A non-profit, bipartisan group unveiled on Monday in the state capital of Columbia a Web-based training program aimed at encouraging more women to run for elected office.
"Women here also have a tendency to believe that politics is dirty and they don't want to get their hands dirty," Rackes said. "My response to that is who better to get their hands dirty than women?"
The institute's training program is part of the 2012 Project at Rutgers University in New Jersey, a national, non-partisan campaign launched 18 months ago to encourage women to run for state legislatures and Congress, said Debbie Walsh, director of Rutgers' Center for American Women and Politics.
Many states are redrawing electoral lines for the 2012 after the 2010 Census, and it's a presidential election year, which tends to bring more voters to the polls and provides more opportunities for political newcomers. That combination has not happened since 1992, when a record-breaking 24 new women were elected to the U.S. House.
"We think that this year, the playing field is not level, but it's leveler," Walsh said.
The 2012 Project is operating in a dozen states -- South Carolina, Georgia, Florida, Alabama, Illinois, California, Pennsylvania, Washington, Arizona, Texas, Missouri and Nevada -- to provide ready-to-run training, Walsh said. About 300 women around the country have lined up to run for office so far, she said.
"We are trying to reach women that we normally have not talked to about politics -- engineers, realtors, small business owners, women in high-tech, scientists" she said. "Women don't ever feel like they're ready to do it," Walsh said. "The don't necessarily feel qualified to run.

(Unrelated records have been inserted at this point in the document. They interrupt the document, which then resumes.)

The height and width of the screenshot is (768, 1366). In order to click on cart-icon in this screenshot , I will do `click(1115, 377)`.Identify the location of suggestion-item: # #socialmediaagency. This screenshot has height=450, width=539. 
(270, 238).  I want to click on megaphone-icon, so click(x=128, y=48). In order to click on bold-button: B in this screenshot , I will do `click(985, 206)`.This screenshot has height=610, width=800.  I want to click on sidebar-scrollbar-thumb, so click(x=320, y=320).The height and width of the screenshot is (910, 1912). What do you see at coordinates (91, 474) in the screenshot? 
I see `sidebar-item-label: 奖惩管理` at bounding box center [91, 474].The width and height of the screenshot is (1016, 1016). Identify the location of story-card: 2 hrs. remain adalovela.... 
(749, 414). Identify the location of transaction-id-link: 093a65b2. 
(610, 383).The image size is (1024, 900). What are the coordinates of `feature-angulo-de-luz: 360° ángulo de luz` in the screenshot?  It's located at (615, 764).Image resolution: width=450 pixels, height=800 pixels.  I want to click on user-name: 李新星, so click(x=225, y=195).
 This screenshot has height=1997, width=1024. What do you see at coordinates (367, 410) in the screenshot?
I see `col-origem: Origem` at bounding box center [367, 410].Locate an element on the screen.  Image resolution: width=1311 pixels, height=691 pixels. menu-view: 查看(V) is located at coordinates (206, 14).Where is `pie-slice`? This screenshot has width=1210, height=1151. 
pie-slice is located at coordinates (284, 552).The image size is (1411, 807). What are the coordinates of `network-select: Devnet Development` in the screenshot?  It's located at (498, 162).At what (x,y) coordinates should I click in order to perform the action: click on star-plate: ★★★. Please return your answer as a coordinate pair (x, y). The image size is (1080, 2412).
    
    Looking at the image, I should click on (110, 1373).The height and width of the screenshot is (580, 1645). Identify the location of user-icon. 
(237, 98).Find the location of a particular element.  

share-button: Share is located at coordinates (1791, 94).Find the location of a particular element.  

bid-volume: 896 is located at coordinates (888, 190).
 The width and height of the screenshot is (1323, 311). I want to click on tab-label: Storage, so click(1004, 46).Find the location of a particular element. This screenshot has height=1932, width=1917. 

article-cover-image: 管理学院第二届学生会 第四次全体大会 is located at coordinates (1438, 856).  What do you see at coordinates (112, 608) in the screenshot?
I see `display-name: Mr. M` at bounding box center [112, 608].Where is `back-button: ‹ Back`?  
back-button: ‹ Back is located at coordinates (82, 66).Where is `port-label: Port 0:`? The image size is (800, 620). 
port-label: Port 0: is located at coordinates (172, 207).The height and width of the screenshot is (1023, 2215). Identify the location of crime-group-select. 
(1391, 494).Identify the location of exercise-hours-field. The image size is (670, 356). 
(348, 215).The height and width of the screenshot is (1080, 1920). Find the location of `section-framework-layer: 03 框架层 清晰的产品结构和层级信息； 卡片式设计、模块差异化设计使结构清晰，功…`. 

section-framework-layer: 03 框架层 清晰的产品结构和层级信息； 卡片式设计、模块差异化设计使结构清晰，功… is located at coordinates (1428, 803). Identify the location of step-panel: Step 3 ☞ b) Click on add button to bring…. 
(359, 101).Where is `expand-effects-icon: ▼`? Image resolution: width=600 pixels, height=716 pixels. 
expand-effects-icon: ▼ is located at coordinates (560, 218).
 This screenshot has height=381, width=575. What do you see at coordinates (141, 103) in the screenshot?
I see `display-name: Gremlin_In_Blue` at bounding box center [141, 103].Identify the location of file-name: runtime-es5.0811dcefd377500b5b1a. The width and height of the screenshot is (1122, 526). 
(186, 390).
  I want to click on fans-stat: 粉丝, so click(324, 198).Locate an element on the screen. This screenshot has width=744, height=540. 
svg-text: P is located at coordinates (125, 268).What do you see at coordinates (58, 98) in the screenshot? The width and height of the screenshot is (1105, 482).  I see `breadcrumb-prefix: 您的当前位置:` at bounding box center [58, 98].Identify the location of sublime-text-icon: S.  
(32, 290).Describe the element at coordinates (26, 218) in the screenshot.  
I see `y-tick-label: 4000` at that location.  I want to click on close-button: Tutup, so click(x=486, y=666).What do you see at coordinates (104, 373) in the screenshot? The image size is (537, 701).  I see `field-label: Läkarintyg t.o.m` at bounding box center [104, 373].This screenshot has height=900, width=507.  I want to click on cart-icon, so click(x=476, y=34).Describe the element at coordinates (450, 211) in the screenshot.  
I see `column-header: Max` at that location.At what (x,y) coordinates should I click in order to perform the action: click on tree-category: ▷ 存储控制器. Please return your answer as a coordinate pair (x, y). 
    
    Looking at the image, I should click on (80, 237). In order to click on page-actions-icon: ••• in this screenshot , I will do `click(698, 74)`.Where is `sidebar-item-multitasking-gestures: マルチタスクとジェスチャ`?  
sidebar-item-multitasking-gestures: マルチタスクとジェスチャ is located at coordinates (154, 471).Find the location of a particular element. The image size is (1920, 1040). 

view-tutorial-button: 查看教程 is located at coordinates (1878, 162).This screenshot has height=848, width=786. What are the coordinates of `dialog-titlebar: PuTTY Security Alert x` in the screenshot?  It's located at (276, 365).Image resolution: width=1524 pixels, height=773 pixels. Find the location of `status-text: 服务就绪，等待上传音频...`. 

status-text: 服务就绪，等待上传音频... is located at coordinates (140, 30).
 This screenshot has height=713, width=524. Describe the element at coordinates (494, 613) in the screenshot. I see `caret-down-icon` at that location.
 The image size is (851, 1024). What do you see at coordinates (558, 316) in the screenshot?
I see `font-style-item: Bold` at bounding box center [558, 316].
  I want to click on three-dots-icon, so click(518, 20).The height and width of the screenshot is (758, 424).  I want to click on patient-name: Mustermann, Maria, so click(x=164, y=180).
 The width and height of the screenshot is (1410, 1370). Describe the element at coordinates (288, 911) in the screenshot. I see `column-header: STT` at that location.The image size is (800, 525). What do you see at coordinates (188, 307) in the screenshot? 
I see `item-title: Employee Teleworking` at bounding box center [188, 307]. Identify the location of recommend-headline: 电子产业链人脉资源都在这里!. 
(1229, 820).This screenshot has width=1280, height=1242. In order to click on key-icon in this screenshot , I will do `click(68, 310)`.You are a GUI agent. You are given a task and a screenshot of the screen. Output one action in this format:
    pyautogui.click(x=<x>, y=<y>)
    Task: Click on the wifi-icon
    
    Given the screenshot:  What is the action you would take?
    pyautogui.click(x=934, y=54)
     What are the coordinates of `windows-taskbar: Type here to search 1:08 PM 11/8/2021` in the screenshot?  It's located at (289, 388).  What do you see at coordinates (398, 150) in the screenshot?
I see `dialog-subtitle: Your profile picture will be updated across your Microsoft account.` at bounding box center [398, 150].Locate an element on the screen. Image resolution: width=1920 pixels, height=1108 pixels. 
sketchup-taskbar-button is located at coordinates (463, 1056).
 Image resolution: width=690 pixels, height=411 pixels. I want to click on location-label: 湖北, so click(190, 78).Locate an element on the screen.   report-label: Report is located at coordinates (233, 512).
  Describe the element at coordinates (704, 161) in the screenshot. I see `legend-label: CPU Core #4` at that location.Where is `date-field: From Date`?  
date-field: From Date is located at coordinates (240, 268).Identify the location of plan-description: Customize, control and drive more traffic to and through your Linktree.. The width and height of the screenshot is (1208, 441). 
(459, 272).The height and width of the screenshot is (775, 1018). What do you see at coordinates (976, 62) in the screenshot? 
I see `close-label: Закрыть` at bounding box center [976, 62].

And they don't run until someone asks them."
About 1,745 women served in the 50 state legislatures at the beginning of the 2012 legislative session, the National Conference of State Legislatures said. Women make up 23.6 percent of all state lawmakers nationwide.
Joining South Carolina at the bottom, with ratios of 5 to 14 percent women, are Alabama, Mississippi, Oklahoma and North Dakota, all states with Republican legislative majorities.
The top states are Vermont and Colorado, with about 40 percent female lawmakers. Vermont has Democratic majorities and Colorado's legislature is split between the parties. Other top states, with 30 percent or more representation by women, are Maryland, Illinois, Minnesota, Arizona, Washington and Hawaii. All of those have Democratic majorities except for Arizona and Minnesota.
Despite that, Walsh said it is not a Democratic or Republican problem. Both parties "could do better" in drafting female candidates, she said.
"In New Jersey, we're certainly more liberal or progressive than South Carolina, but we are a state that has very tight party control," Walsh said. "We used to be in the bottom 10 for women in office. We now rank fifteenth in the nation because we have been doing the Ready-to-Run program for more than a decade and we've created a farm team."